• EXERCISE AIM: Format everything in the records below, from the line containing "Open the issues icon in header" down to and including the line containing "coord(1199,36)", as a Markdown table with the columns Row and Line. Skip blank lines and leave out the pictures.

--- START OF DATA SHOWN ---

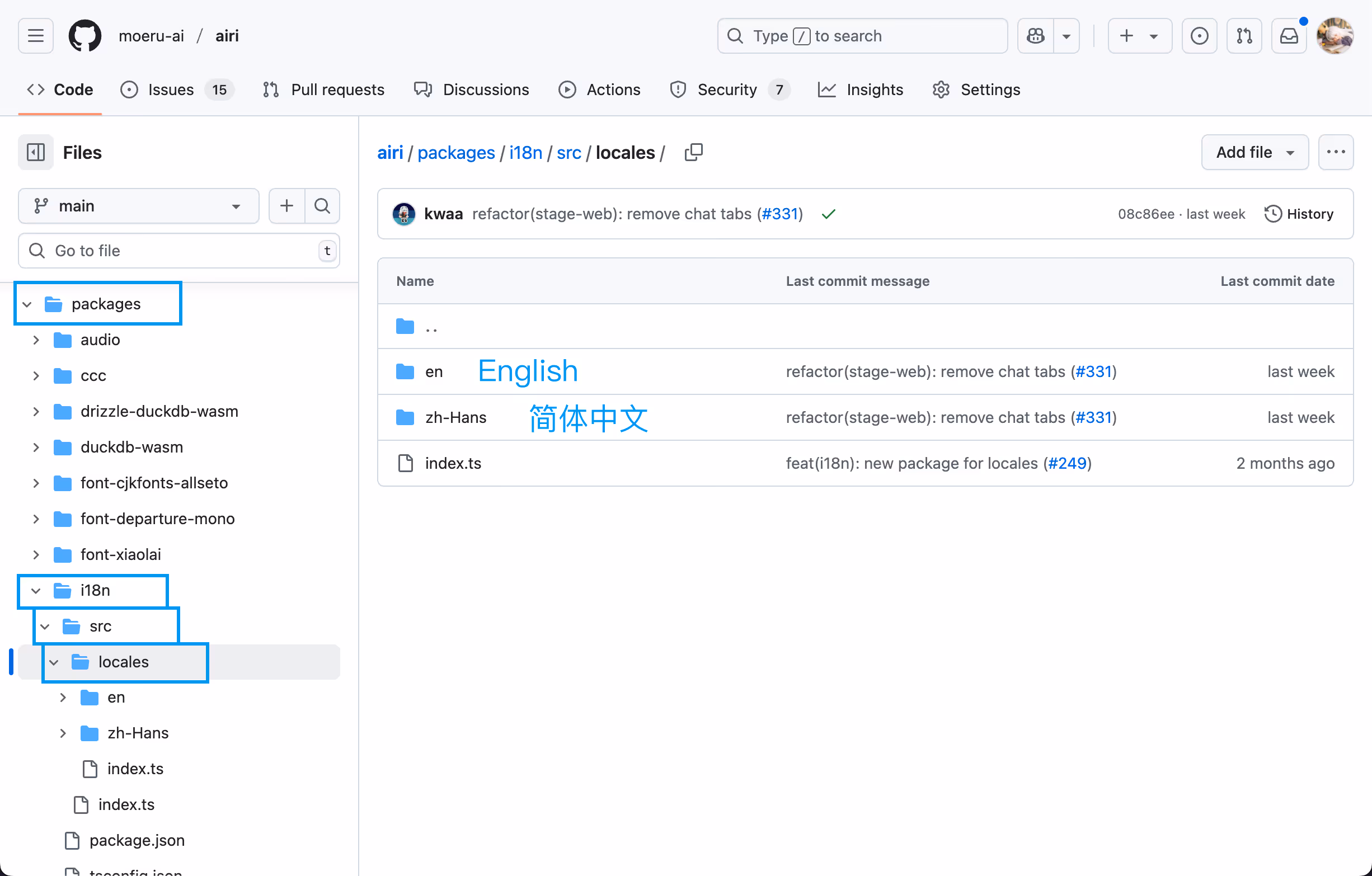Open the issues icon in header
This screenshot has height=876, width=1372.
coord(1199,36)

--- END OF DATA SHOWN ---
--- START OF DATA SHOWN ---

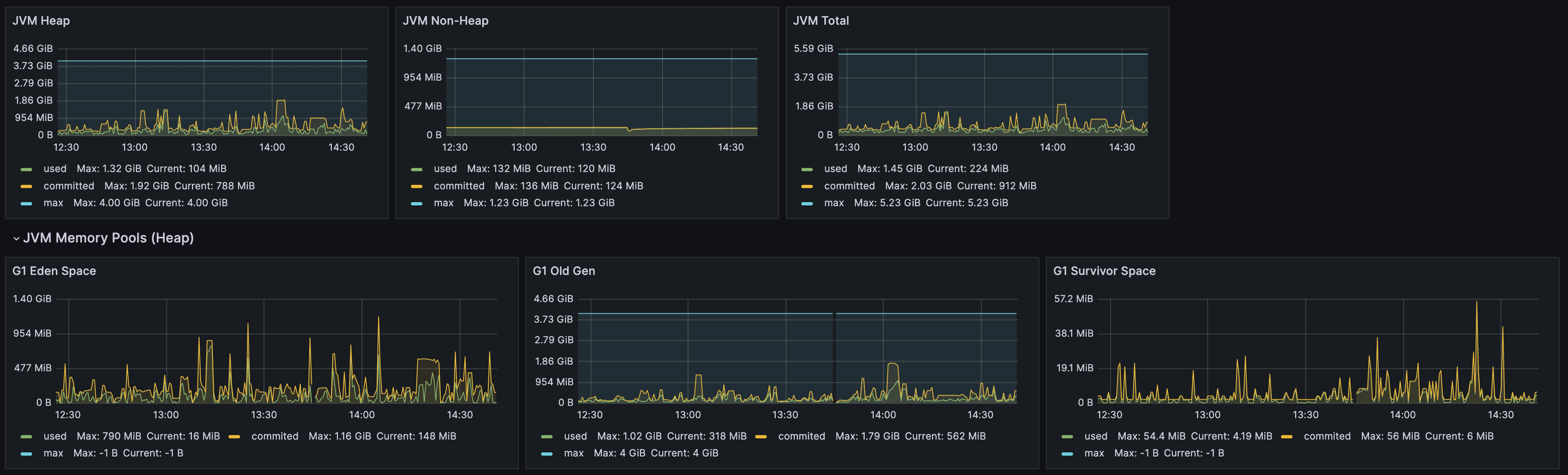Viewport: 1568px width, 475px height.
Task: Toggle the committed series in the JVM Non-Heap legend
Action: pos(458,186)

--- END OF DATA SHOWN ---
--- START OF DATA SHOWN ---

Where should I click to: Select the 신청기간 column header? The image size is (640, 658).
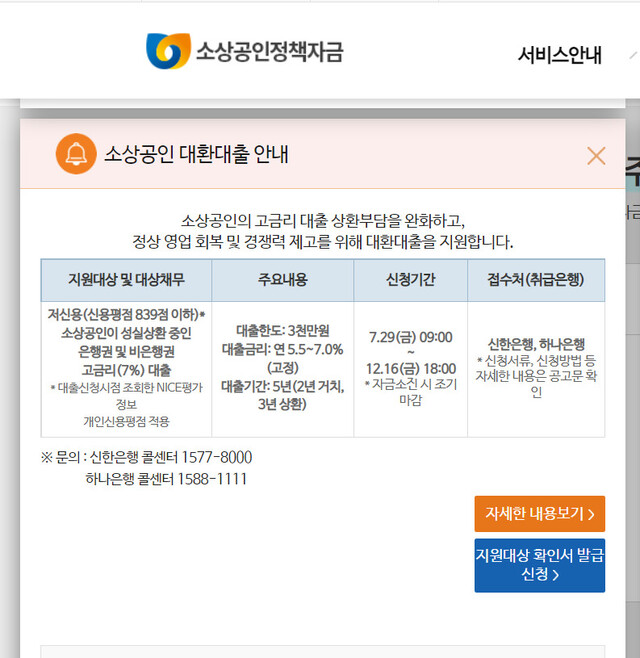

--- END OF DATA SHOWN ---

• IN RESPONSE:
| Row | Line |
|---|---|
| 1 | Open the issues icon in header |
| 2 | This screenshot has height=876, width=1372. |
| 3 | coord(1199,36) |